By chance and luck, a travelling businessman asks us to attend one of his appointments. It's bizarre. We walk to a warehouse and are first invited for tea. I don't understand what's going on, but apparently for the first two hours, business is out of the question. We drink tea, talk about life, about myself (I am told) and the products that stand and hang in the room. The interest is subtle, I don't know, are people polite or actually interested? It's hard for me to debunk. We are in a small barren room, off the storerooms. Once the tea has been indulged appropriately, people fan out into the storeroom to look at the goods. I'm not involved in the negotiations taking place in different corners of the complex. Fighting boredom and the firm desire to lie down, I linger patiently between the boxes. They contain everything the popular local minimarkets sell here. Packed biscuits and cakes, dried fruit and sweets.
In the evening we are invited to dinner. According to the traditions of the biggest minority in the city, the Dai, we sit down at the table with seven unknown adults. We make a delicious and very varied meal, which is served on the traditional turntable. For drinks, there is local wine (rather a schnapps) and lemonade. The table is filled to the brim. My favourite? Pineapple rice. There also is fried pig skin, fried chicken, sweet gel in banana leaves, stew, tofu, rice, ... It seems endless. My hosts, both of whom are not drinking alcohol, are amazed that I'm still walking. I chuckle and tell them about beer at home. The pride and staple food of Germany since the Middle Ages. Years of training, I explain to them, has for generations prepared our stomachs to handle large amounts of alcohol. That sounds good as a story, almost as if I actually knew anything about it, but it's just guesswork. I think I've read it somewhere. They look at me like an alien and grin.

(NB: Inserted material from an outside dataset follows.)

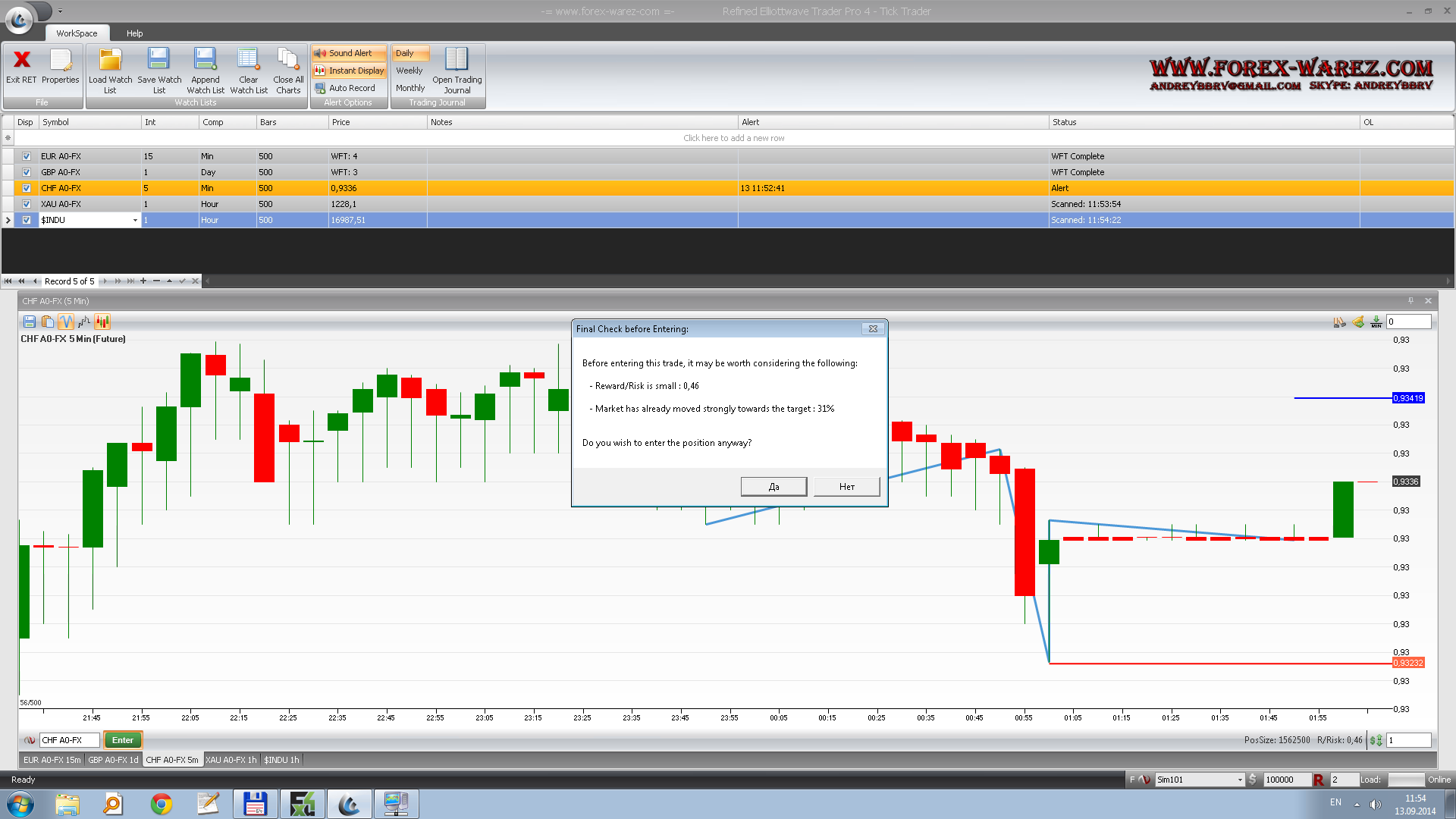Open the Help ribbon tab

[x=134, y=33]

A few days later, C. and I leave to seek permission from a Dai family to film them while pottering the traditional way. We spend a good three hours drinking tea, but they don't want to give us permission. We don't get a definite yes and no clear no. In the evasion, we have to assemble our rejection. I feel reminded of all the movies in which Chinese villains, drink tea while dominating the world. There's a power game going on here, and I have no idea why and how to play it.